Luka Kolobe Kanda. Cuarenta y dos kilómetros corriendo en 2 horas, 8 minutos y 14 segundos. Laura Iglesias. La misma distancia en un tiempo de 6 horas, 6 minutos y 46 segundos, casi cuatro horas después. Son el primero y la última del Maratón de Valencia, el más multitudinario de sus treinta y dos años de historia y que va ocupando una plaza cada vez más selecta en el calendario europeo. En medio de ambos, otros 7.779 atletas alcanzaron la gloria -personal y deportiva- de cruzar una llegada mítica como la que distingue a esta prueba trufada de historia mitológica y olímpica y que se convierte en todo un reto para todo aquél que un día tiene el punto de locura de enfrentarse a la distancia más seductora -y cada vez más asequible- del atletismo.
Y entre esos casi 8.000 protagonistas por un día en una ciudad reservada por y para estos valientes del asfalto se generan otras tantas miles de historias, todas diferentes. Desde los africanos que pugnan por la victoria con un ritmo atroz e infernal por debajo de los tres minutos el kilómetro hasta los corredores más populares y anónimos que sólo avanzan sin cronómetros con la imagen del arco de meta sobre el estanque del siempre imponente Museo Príncipe Felipe de Valencia. Una amalgama de sensaciones encontradas y similares en casi todos los casos. Un maratón no es una prueba cualquiera. El que afirme en la meta que no ha sufrido seguro que falta a la verdad. Es una distancia exigente, agonística e incluso cruel. El cuerpo se expone a todo tipo de agresiones. Un corazón bombeando horas y horas a más de 170 pulsaciones por minuto y un ametrallamiento infinito sobre las articulaciones y la musculatura. Una tortura física, pero no muy lejana de la mental, la gran arma de los maratonianos o aspirantes a serlo. Desde el kilómetro 30 hasta el 42 -el manido muro que siempre, siempre, aparece-, el cerebro toma el poder de los atletas que mueven ya su organismo por una inercia a veces desconocida e imparable. Un auténtico mano a mano de altura entre cuerpo y mente. Un duelo íntimo que lucha por la fusión final.
Pero el maratón no empezó el pasado domingo a las 9 de la mañana -no por la salida errónea de los favoritos- sino con el arranque de un proyecto que suele encenderse cuatro o cinco meses antes del día D. Un maratoniano bien entrenado se habrá puesto las zapatillas cuatro o cinco veces a la semana durante ese lapso de tiempo, en solitario, en grupo, con calor, con frío, con viento, bajo la lluvia, sufriendo los golpes de las lesiones y los desfallecimientos, probando su forma en carreras previas de 10 kilómetros, algún medio maratón y los temidos “largos” de tres horas o 30 kilómetros sin pausa, dependiendo del nivel de cada uno. Dos semanas antes, los deberes tienen que estar concluidos y sólo queda mantenerse hasta la fecha señalada. La vigilia inacabable.
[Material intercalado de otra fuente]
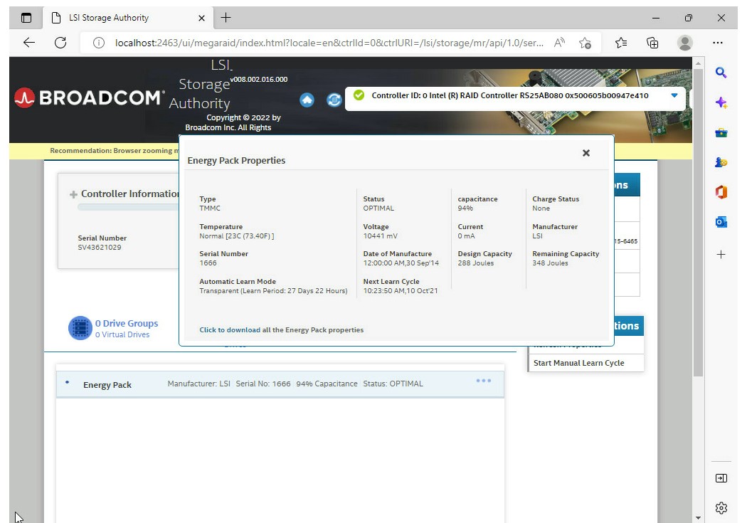Expand the Controller Information section
The height and width of the screenshot is (523, 747).
pos(73,194)
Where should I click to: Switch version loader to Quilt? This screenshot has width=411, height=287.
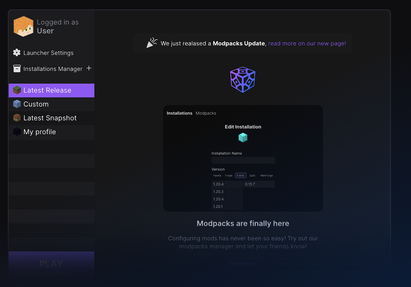click(252, 175)
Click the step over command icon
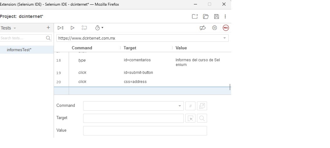Viewport: 330px width, 148px height. click(84, 28)
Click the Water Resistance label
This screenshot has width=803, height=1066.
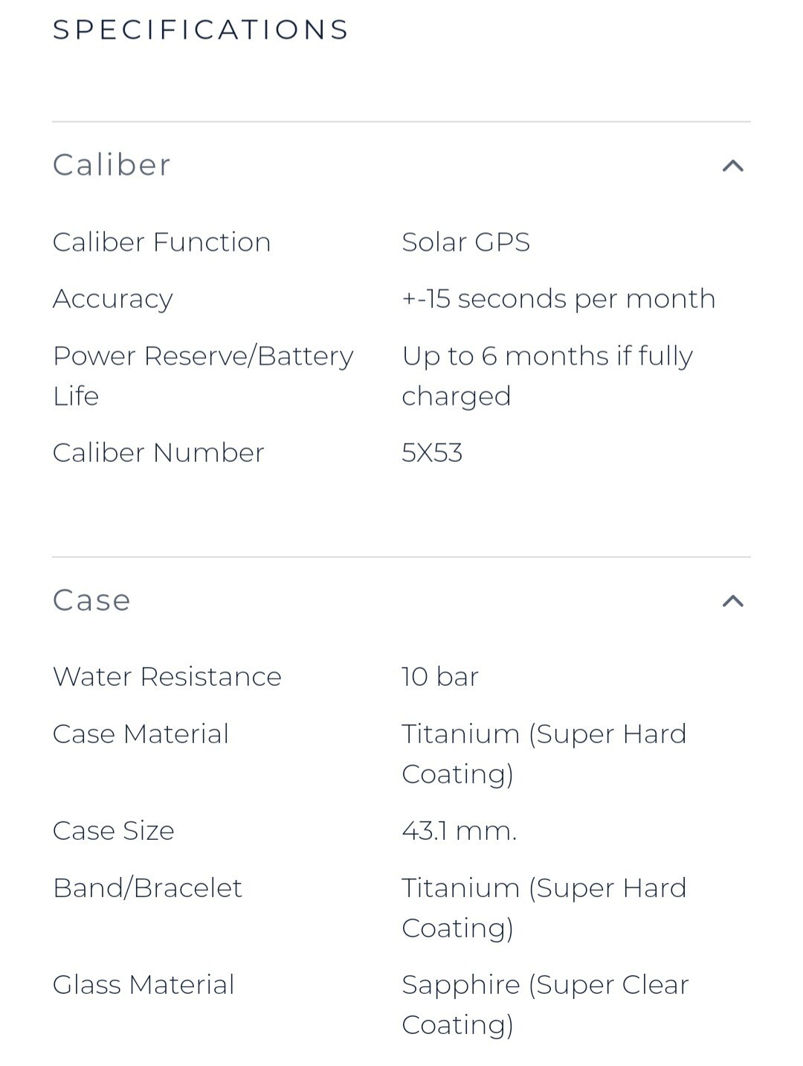tap(167, 676)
Y así se presentaron los más de 8.000 participantes en el puente del Palau de les Arts, con el sol como invitado de lujo a pesar de la previsión de lluvia. Cada uno con su objetivo, con su marca a batir, muchos con su primer dorsal en este estadio urbano y plano de 42 kilómetros. Algunos no pudieron conseguirlo -estar en la salida ya tiene mérito-, pero una inmensa mayoría sí. Esta semana muchos, sobre todos los noveles, son los más felices de su mundo, contando y sintiendo que han sido capaces de doblegar a los poco más de 42 kilómetros. Algunos más avezados quizás no están tan dichosos por no poder superar su tiempo. Otros sí. Pero todos tienen algo en común. La gran recompensa. Han culminado una aventura prodigiosa, única e inexplicable que sólo se entiende cuando se atraviesa esa línea a la que le han dado tantas y tantas vueltas en su cabeza en los pretéritos meses. Una explosión de sensaciones de todo tipo. Un virus que queda inoculado con una fuerza a prueba de la vacuna más poderosa. Es el diagnóstico del “finisher”. No falla.